» **Task brief**:
Please write out all the entries exactly, without the pictures.
*** Begin section ***
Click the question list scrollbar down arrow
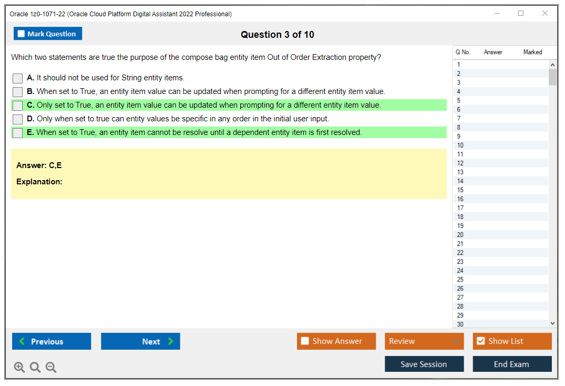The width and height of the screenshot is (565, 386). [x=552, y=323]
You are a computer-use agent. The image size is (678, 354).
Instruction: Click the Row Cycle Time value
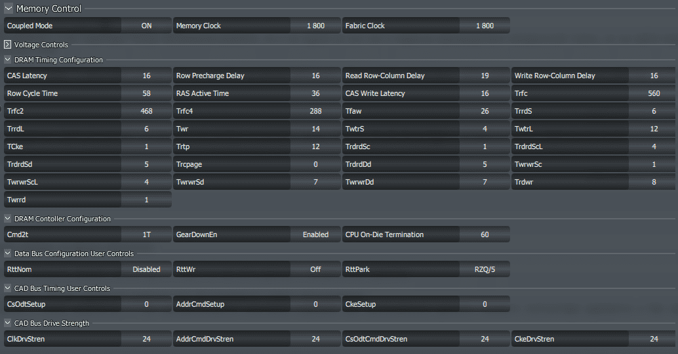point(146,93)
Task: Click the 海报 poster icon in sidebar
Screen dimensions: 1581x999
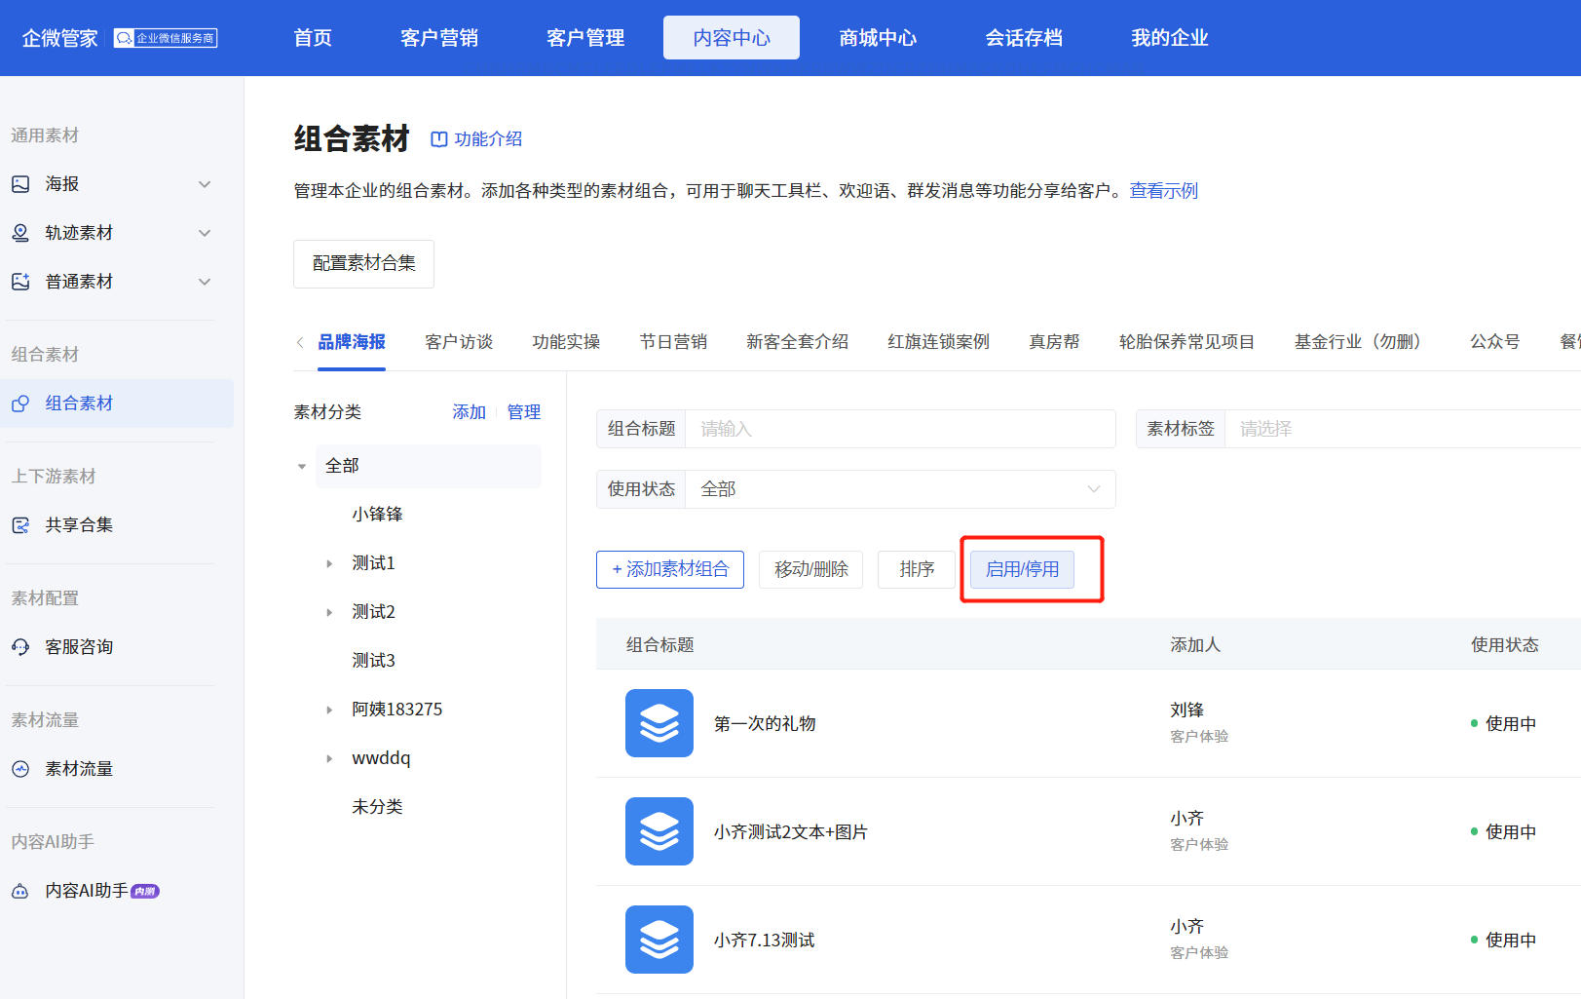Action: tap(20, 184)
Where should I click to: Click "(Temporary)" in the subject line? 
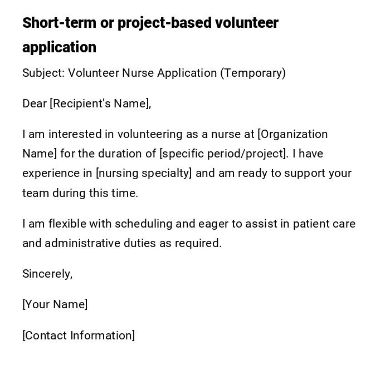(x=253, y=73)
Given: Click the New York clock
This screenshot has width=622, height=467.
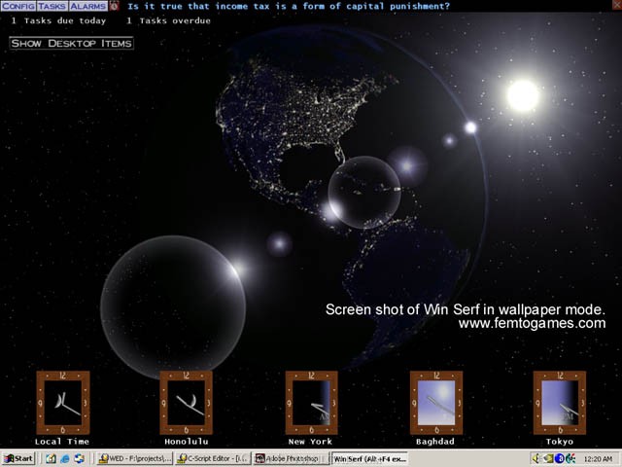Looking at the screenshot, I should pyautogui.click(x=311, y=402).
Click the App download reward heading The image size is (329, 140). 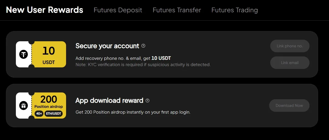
*** End section ***
» **Reply**:
Click the question list scrollbar down arrow
The width and height of the screenshot is (565, 386). [x=552, y=323]
You are a computer-use agent. The image size is (678, 354).
Instruction: Click the Row Cycle Time value
point(146,93)
Task: Click the 海报 poster icon in sidebar
Screen dimensions: 1581x999
Action: tap(20, 184)
Where should I click to: Click "(Temporary)" in the subject line? 
(x=253, y=73)
Given: Click the New York clock
This screenshot has width=622, height=467.
Looking at the screenshot, I should pyautogui.click(x=311, y=402).
Click the App download reward heading The image size is (329, 140). 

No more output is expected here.